For me one of the most important things seems to be
who I perform for rather than what trick I choose, although that is obviously also very important. Some people don't need much before they think you're performing real magic; others need to see more incredible things before they are amazed.
On which tricks are best, that's down to performance more than anything. A simple card force done well with a solid, well performed reveal can be a complete miracle. I have performed alchemy for a couple of people and seen genuine looks of panic in their eyes as it hits them. The sleeves were up.. I was a few feet from their face, and yet the solid piece of metal vanished at my fingertips. Even just a really good retention vanish can be done so close-up and so convincingly that I feel it can provide an incredibly strong moment of "real" feeling magic, when done really well, but then I'm a visual magic kind of guy. I LOVE mentalism but at the moment, the type of magic I want to perform is the visual stuff.
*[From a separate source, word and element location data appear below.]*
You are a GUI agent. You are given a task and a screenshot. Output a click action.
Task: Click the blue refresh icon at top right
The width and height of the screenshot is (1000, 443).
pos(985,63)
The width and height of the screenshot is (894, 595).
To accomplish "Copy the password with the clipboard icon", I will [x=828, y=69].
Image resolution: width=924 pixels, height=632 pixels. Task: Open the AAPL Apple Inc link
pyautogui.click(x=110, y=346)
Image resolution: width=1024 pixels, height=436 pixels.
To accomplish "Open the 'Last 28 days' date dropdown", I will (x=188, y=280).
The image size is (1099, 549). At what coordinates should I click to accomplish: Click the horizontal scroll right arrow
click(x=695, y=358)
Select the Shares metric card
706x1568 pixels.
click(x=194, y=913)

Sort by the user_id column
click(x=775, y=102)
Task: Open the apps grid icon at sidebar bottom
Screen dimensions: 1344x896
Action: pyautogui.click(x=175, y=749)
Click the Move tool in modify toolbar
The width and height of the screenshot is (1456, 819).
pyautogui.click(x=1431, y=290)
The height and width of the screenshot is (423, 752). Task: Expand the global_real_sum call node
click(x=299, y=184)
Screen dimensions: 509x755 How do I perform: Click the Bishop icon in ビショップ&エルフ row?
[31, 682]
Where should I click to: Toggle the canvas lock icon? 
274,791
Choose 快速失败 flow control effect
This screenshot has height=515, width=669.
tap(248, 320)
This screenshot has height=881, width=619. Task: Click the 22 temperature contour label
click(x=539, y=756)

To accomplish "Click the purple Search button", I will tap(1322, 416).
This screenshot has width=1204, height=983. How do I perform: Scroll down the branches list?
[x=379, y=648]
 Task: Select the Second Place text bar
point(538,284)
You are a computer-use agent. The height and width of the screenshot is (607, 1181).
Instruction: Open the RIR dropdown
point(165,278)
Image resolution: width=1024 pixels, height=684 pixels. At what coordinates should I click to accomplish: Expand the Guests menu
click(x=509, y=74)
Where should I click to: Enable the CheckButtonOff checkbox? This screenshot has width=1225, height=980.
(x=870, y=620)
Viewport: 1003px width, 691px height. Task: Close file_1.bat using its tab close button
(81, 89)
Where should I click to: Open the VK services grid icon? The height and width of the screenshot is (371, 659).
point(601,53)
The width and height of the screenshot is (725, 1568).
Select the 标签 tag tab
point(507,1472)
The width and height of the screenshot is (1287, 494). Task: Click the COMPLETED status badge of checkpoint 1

I think it's valuable to think carefully about exactly what you want to give others, and what you want to gain yourself, from your magic. Some magicians want to amaze, some want to confuse, some want to fool, some want to trick, etc. I, like you, want people to hopefully have that moment where they think "wow is this guy
actually doing something impossible here; could magic be real?". I'm happy to say that occasionally I do indeed get that sort of reaction, and I'm sure you must do too Albert
Sounds like maybe its time to go through your repertoire and strip out the "tricks" and get it down to the "pure magic" feeling magic that you know;- to build one of those routines that, by the end, has hit them with so many miracles, that they are left truly spellbound and hypnotised, although I'm pretty sure you've probably achieved that long ago. I recommend studying the recent big names who seemed to have done well at this. Derren Brown and David Blaine are two names that immediately spring to mind when I think of people who really had me thinking "
WTF" when I saw them from a layman's perspective.